▸ **TASK**
All that should be output is the block of lines below from the line with "You are a computer-use agent. Screen dimensions: 1393x488" to the line with "Given: Enable shuffle in playback bar", both included, exactly as written.

▸ **DATA IN THIS EXERCISE**
■ ■ ■ ■ ■

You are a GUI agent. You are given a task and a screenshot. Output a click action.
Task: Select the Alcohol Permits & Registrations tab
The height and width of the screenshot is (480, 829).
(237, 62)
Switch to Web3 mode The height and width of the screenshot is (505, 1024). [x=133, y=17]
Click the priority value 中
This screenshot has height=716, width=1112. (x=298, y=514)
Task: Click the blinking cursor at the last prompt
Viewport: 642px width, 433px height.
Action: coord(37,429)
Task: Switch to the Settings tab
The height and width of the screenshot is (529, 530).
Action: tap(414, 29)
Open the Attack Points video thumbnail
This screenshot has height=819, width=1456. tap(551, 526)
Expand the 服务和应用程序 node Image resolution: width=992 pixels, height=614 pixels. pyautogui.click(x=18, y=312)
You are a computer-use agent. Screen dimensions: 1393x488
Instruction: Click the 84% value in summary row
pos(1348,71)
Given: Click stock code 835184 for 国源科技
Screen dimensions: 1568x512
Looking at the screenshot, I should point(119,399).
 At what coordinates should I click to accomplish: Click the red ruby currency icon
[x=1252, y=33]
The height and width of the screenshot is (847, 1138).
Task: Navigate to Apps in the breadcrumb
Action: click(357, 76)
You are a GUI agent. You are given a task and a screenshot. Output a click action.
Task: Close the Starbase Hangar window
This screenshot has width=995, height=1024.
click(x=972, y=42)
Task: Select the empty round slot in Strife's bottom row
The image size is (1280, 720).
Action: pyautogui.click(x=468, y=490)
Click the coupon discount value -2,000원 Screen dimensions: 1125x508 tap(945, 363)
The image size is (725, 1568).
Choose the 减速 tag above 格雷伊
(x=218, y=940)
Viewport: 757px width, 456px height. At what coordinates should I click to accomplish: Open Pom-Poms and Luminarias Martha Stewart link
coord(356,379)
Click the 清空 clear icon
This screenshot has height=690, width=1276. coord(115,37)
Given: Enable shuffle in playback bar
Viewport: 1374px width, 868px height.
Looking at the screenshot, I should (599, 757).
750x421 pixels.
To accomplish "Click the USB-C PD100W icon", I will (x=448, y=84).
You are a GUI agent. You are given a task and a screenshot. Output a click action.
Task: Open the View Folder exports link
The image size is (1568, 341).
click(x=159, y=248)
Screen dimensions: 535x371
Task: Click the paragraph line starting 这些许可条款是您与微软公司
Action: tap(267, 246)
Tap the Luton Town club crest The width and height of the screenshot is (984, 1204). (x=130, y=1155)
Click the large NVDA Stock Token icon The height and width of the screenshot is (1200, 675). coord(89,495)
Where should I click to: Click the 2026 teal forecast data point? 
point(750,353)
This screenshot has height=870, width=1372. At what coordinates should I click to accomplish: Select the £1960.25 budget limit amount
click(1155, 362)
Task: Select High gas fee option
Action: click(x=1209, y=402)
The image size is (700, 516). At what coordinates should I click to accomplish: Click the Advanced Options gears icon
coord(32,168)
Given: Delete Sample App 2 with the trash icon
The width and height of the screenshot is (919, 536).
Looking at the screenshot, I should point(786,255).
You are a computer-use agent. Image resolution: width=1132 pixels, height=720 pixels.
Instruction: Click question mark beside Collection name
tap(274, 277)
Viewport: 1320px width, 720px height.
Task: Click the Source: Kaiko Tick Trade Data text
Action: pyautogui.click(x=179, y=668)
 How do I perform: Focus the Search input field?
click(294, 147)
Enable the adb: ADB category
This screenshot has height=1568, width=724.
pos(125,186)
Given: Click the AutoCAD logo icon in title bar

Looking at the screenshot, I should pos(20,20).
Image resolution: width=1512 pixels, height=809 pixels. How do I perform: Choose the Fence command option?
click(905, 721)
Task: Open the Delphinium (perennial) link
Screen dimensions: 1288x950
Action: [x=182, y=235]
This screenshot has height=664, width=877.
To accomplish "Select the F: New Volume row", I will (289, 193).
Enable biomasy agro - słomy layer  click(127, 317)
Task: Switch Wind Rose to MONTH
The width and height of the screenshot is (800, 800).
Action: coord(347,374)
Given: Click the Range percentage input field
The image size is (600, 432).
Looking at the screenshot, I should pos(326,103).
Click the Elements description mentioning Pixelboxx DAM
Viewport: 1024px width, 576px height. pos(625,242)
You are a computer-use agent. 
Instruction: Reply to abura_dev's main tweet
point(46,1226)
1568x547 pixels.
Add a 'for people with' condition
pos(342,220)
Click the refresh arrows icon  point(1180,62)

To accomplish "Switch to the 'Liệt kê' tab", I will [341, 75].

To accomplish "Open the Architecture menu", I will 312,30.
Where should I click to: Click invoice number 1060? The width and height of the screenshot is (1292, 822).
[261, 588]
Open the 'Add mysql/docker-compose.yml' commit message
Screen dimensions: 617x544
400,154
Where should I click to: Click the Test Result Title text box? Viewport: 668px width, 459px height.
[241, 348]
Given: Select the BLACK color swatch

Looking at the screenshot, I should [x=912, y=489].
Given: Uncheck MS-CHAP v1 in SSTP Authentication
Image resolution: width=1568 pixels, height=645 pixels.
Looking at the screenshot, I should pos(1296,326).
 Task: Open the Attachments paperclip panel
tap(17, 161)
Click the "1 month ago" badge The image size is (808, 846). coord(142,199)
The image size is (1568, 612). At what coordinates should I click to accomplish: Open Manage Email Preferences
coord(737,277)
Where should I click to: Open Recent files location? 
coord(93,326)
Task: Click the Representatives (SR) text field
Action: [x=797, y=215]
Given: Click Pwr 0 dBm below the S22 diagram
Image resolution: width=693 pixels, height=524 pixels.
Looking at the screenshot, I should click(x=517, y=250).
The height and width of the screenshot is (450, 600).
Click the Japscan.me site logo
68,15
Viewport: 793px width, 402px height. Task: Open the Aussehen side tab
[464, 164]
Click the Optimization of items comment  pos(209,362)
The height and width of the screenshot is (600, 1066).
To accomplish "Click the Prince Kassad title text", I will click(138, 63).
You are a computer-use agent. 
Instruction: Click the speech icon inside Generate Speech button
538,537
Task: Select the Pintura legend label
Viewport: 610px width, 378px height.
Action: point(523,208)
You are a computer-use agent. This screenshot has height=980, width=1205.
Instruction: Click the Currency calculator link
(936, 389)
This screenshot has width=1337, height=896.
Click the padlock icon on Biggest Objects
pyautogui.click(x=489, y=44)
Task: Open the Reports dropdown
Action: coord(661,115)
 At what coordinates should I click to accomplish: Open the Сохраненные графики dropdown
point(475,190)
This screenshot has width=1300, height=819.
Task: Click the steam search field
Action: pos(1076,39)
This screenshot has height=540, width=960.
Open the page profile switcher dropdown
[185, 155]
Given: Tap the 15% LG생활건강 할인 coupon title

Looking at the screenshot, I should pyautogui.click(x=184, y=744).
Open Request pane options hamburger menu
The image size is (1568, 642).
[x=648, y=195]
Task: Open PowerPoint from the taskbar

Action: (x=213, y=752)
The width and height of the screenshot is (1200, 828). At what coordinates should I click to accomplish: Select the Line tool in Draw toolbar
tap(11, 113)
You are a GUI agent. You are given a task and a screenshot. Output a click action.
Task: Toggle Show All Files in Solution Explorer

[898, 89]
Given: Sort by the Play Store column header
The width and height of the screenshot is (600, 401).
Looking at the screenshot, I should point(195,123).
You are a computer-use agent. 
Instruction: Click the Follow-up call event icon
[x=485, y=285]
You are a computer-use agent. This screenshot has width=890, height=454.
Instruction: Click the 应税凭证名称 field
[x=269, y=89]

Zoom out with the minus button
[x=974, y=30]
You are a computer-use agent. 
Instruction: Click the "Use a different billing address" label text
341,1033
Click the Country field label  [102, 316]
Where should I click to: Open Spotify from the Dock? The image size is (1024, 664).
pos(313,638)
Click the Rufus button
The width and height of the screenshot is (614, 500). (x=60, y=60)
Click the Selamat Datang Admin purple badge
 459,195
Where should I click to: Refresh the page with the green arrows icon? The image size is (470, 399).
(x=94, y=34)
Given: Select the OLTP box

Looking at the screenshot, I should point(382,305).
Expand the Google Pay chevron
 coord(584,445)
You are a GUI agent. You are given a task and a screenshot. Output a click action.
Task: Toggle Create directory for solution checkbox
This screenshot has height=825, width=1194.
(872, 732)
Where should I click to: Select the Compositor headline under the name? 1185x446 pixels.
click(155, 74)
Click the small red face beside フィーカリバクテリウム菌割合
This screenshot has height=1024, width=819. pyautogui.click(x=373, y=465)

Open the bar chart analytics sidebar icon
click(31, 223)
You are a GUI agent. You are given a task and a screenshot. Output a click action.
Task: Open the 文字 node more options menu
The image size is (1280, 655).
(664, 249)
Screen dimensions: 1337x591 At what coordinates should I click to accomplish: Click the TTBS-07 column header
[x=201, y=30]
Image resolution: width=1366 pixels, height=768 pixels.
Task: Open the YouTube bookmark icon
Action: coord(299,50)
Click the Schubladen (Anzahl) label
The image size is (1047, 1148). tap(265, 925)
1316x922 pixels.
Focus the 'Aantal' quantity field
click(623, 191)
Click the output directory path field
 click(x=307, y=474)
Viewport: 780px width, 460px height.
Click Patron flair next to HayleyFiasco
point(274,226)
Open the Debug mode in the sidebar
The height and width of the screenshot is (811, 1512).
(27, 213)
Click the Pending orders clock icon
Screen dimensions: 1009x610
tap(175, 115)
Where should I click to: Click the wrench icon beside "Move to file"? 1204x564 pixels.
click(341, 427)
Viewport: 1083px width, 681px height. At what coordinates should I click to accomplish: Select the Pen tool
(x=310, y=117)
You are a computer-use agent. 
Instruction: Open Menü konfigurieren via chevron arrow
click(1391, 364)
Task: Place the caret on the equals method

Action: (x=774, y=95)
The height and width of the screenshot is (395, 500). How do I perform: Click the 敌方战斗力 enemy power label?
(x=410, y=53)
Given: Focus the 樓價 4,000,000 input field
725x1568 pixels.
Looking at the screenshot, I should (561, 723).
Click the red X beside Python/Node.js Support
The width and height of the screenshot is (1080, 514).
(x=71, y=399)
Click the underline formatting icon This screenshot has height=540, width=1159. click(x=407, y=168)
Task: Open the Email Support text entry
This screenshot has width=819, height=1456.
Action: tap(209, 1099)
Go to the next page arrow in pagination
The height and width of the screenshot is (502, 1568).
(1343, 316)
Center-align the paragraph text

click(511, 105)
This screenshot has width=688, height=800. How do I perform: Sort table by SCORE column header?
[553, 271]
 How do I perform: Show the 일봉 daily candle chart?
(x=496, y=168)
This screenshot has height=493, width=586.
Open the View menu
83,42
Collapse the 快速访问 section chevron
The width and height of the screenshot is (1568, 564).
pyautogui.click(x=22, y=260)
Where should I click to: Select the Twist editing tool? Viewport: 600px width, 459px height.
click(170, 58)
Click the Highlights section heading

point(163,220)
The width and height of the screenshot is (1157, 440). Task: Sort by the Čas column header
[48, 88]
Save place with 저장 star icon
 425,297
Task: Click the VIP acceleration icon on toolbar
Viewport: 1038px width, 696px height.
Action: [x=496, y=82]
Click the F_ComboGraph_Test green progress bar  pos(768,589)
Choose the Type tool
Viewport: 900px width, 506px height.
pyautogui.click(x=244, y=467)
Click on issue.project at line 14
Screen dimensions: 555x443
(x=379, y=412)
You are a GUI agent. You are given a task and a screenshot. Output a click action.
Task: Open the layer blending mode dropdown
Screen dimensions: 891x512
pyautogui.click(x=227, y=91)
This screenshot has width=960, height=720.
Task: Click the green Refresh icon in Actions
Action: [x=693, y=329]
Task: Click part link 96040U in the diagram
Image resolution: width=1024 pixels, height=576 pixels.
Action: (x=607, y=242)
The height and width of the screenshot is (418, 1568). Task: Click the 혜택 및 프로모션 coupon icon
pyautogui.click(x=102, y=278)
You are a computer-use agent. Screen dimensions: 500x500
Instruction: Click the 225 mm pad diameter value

■ ■ ■ ■ ■

▸ **RESPONSE TO THE TASK**
You are a computer-use agent. Screen dimensions: 1393x488
Instruction: Click the 84% value in summary row
pos(1348,71)
Given: Click stock code 835184 for 国源科技
Screen dimensions: 1568x512
Looking at the screenshot, I should point(119,399).
 At what coordinates should I click to accomplish: Click the red ruby currency icon
[x=1252, y=33]
The height and width of the screenshot is (847, 1138).
Task: Navigate to Apps in the breadcrumb
Action: click(357, 76)
You are a GUI agent. You are given a task and a screenshot. Output a click action.
Task: Close the Starbase Hangar window
This screenshot has width=995, height=1024.
click(x=972, y=42)
Task: Select the empty round slot in Strife's bottom row
The image size is (1280, 720).
Action: pyautogui.click(x=468, y=490)
Click the coupon discount value -2,000원 Screen dimensions: 1125x508 tap(945, 363)
The image size is (725, 1568).
Choose the 减速 tag above 格雷伊
(x=218, y=940)
Viewport: 757px width, 456px height. At what coordinates should I click to accomplish: Open Pom-Poms and Luminarias Martha Stewart link
coord(356,379)
Click the 清空 clear icon
This screenshot has height=690, width=1276. coord(115,37)
Given: Enable shuffle in playback bar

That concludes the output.